Copy nothing from the entries below except the lines from the one containing "Select the XXXL garment size cell" through the one containing "Open the Direction", and copy those exactly.
==================================================
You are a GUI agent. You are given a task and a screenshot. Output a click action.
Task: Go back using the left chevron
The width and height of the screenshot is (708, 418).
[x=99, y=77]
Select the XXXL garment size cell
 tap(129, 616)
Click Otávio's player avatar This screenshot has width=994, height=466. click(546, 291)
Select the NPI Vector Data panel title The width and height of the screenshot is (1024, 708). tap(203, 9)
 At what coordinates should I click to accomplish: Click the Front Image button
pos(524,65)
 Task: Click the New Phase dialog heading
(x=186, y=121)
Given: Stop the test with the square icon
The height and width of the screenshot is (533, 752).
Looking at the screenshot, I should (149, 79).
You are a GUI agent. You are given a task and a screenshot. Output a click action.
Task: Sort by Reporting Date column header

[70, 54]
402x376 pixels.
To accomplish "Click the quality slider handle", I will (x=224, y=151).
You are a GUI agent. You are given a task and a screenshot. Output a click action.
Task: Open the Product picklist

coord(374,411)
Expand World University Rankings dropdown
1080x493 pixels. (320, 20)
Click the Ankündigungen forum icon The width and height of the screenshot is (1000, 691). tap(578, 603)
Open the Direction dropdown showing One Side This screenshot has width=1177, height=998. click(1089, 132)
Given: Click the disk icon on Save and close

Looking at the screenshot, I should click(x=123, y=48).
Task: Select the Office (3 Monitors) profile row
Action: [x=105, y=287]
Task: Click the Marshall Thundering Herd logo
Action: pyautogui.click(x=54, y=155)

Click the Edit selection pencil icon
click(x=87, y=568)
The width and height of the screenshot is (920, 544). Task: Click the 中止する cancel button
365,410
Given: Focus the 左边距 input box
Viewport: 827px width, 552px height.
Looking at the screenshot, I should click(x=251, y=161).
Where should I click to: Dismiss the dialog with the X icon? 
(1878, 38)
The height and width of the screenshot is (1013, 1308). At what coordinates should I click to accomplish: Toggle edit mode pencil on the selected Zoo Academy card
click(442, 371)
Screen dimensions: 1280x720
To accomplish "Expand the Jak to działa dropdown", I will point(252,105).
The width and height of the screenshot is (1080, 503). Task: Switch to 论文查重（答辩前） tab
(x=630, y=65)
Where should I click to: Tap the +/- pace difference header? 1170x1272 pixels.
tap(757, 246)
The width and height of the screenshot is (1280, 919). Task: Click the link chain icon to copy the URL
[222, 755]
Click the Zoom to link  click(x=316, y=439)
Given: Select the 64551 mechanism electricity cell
==================================================
◆ Response to the exercise ◆
Select the XXXL garment size cell
 tap(129, 616)
Click Otávio's player avatar This screenshot has width=994, height=466. click(546, 291)
Select the NPI Vector Data panel title The width and height of the screenshot is (1024, 708). tap(203, 9)
 At what coordinates should I click to accomplish: Click the Front Image button
pos(524,65)
 Task: Click the New Phase dialog heading
(x=186, y=121)
Given: Stop the test with the square icon
The height and width of the screenshot is (533, 752).
Looking at the screenshot, I should (149, 79).
You are a GUI agent. You are given a task and a screenshot. Output a click action.
Task: Sort by Reporting Date column header

[70, 54]
402x376 pixels.
To accomplish "Click the quality slider handle", I will (x=224, y=151).
You are a GUI agent. You are given a task and a screenshot. Output a click action.
Task: Open the Product picklist

coord(374,411)
Expand World University Rankings dropdown
1080x493 pixels. (320, 20)
Click the Ankündigungen forum icon The width and height of the screenshot is (1000, 691). tap(578, 603)
Open the Direction dropdown showing One Side This screenshot has width=1177, height=998. click(1089, 132)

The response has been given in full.